赤から紫に徐々に変わる色を見た。低い音から高い音へ徐々に変わる音、いろいろな楽器の音、自然の音、生活音を聞いた。いろいろなものを食べたり、匂いを嗅いだり舌ざわりを味わったりした。つるつる、ざらざら、指や手で触った。砂浜や大きな砂利、畳やフローリングを足の裏で感じた。全身の関節を伸ばしたり縮めたりした。何かを持ち上げたり、背負ったりした。
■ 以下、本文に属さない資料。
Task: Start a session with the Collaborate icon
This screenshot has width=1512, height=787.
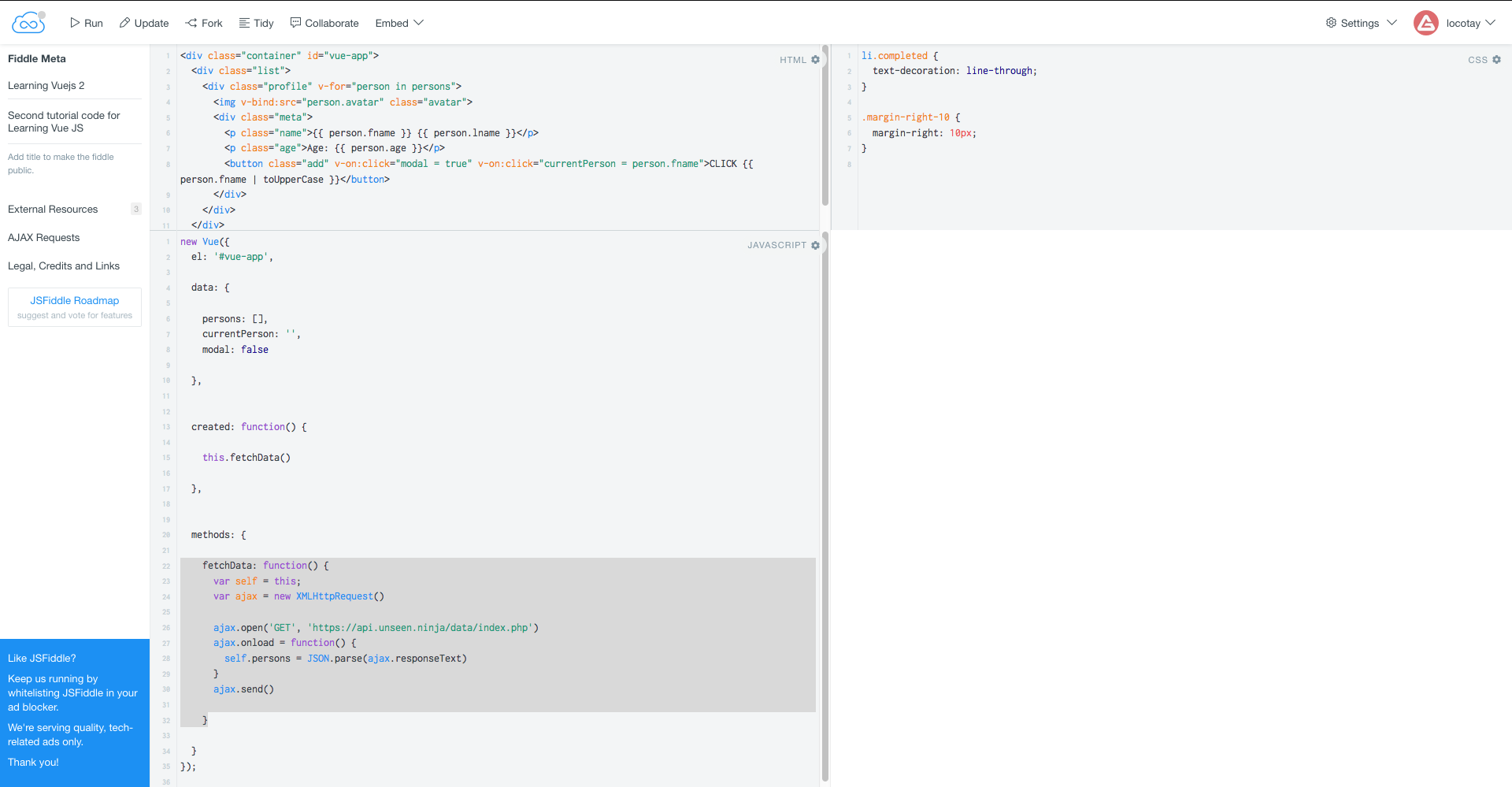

走ったり幅跳びしたり飛んだり、健康診断か体力測定か、なんかそんな事をしていたような気がする。具体的に何をしていたかは覚えていない。どっと疲れた。大きくゆっくりと息を吸い込んでみた。息は上がってない。なぜ深呼吸をしようと思ったのだろう。目は開けているつもりだが真っ暗で何も聞こえない。
私は浮かんでいるのか、姿勢がよく分からない。手足を曲げたり伸ばしたり、腰を軽く曲げたりねじったりしたがどこにもぶつからない。足の裏も背中も何も感じない。立っているのか寝ているのか、私は死んでしまったのか?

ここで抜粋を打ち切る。